Dr. Charles W. Ellinger

June 8, 1934 - December 19, 2020

charles_ellinger150x200_jpgIt is a privilege to give the eulogy to this group for Dr. Charlie Ellinger or as his wife would call him, just Chuck. Charlie was a good teacher, a good clinician and most of all one of my very good friends. We first met while standing in line signing up for billeting at Ft. Sam Houston, Texas in 1960 during the Berlin Crisis. After some discussion, we decided to be roommates and our friendship just grew from there. However, our relationship did have its early moments, when out at Camp Bullis, I found out during our first evening, that Charlie was allergic to down filling in the sleeping bags, so I spent 5 nights in a tent with him coughing and hacking, while neither of us got a wink of sleep; but we survived the week still speaking to one another.

We parted after basic training, each going to our various assignments, but were reunited again after about 6 years when I was invited to teach at the University of Kentucky Dental School. I do not think the invite came by accident as Charlie was already on the faculty at the time. Our families became close friends, along with Dr. Jim Terry and is family who were already there. After a couple of years, the three of us separated, but we remained in touch and it was always a pleasure for us to get together, particularly at our Academy meetings. It gave us a chance to reminisce, hoot and holler a bit, and still get educated.

One of the high points for Charlie and Jan, along with the other members of his committee, was to host our Academy’s 1992 annual meeting in Lexington. He loved the city and dental school and he enjoyed talking about both whenever he could. The committee did a great job, and he mentioned many times how honored he was to have had our group there.

There are so many stories I could tell of our relationship, but for the sake of time, I would like to conclude by sharing with the academy who Chuck Ellinger really was. About 1.5 years ago I received a card in the mail from him with a letter enclosed. You must understand he and I rarely communicated in writing, usually by telephone. It was at a time when he was realizing that the Parkinson’s disease was taking its toll. He was having great difficulty in writing and speaking. The card was written by his caregiver with no explanation about the accompanying letter, but for some reason he wanted me to see it. After reading it and wiping away some tears, I know why he was proud of it and I was proud for him. It was a beautiful letter of thanks sent through his daughter and son-in-law and written to him by a former undergraduate student at Kentucky, who along with another student, was caught cheating. They were being kicked out of the school because one had taken a math exam for the other and they needed help at the time from Charlie who was the Ombudsman for the University amongst his regular duties at the Dental School. I would like to share excerpts from this letter with the Academy not using names as some may know the parties involved.

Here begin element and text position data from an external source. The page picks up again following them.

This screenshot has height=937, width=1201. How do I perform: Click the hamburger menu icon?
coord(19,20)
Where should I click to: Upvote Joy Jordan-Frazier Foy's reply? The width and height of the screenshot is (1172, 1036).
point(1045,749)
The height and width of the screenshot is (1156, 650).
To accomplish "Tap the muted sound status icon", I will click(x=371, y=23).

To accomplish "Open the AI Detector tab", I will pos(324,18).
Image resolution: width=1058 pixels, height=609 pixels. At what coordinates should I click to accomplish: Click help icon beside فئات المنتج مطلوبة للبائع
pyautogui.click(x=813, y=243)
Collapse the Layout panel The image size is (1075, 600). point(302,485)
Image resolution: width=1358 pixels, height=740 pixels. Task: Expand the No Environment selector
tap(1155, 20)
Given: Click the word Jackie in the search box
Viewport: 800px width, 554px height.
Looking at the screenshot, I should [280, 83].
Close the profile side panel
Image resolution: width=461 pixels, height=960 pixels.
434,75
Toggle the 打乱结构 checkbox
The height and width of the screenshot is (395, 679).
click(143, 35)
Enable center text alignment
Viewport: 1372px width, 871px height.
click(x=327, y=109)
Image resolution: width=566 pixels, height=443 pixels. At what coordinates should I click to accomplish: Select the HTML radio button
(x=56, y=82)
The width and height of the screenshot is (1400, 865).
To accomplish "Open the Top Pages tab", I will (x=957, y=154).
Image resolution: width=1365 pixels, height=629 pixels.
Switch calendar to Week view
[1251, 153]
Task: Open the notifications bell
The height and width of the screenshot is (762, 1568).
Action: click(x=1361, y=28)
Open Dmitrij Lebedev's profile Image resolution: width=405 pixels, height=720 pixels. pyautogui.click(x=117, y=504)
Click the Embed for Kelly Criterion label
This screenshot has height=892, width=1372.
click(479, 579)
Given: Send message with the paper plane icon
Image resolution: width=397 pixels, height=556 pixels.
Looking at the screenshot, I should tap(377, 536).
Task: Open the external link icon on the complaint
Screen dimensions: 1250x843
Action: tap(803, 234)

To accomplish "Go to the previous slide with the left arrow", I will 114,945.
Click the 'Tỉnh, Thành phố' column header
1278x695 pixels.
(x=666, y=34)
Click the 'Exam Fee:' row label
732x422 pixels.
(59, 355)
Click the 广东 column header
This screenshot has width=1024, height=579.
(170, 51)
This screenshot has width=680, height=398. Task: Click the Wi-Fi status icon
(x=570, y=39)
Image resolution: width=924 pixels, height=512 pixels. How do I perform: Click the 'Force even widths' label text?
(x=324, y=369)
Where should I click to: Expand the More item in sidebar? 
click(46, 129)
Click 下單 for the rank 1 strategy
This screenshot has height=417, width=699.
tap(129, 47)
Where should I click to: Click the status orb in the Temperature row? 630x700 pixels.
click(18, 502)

Dear Dr. Ellinger, I want to thank you for having such a palpable and lasting impact on my life. Because of your leadership and balance in handling this delicate issue, you were able to negotiate on behalf of us to receive F’s in our Calculus II classes while getting the “true Privilege” to stay enrolled in the University of Kentucky. Dr. Ellinger, I am so sorry it has taken me 35 years, the death of one fraternity brother, and a powerful reconnection with my friend to write this letter to you. So, I would like to simply say, “Thank you from the bottom of my heart.” You changed my life and I have never forgotten what you did, how you did it, and how powerful it is to give people a second chance. You not only changed the trajectory of my life, quite literally, but you gave me such a powerful life lesson in the process. A life lesson that I carry with me always, that I have tried to impart in my three children, and that I have been working to pay forward over and over again. I have learned that true compassion and care matters the most, at times when it is the hardest to provide. You showed true compassion and care in agreeing to talk with us and in your unfailing support for us in a very difficult time. You showed true leadership in taking on this issue and identifying change that the faculty needed to do in order to follow university policy. And you showed real courage and conviction in your role by putting your own reputation on the line for two boys who had broken the cardinal rule of any university. I want you to know that your compassion, leadership, and conviction has had such a powerful and lasting impact on both our lives, and I think about you and what you did often. Dr. Ellinger, I graduated from the University of Kentucky because of you. I will close by saying thank you and hope that you are able to receive this letter and to know that your impact on me was immeasurable. Thank you for what you did, how you did it and what it taught us. I can’t think of a more powerful gift to bestow on a college freshman than the one you gave to us that has had such a powerful lifelong impact.  Sincerely, Former Student

In my personal closing to this eulogy, I would like to say the Academy has lost a distinguished member and I have lost a best friend.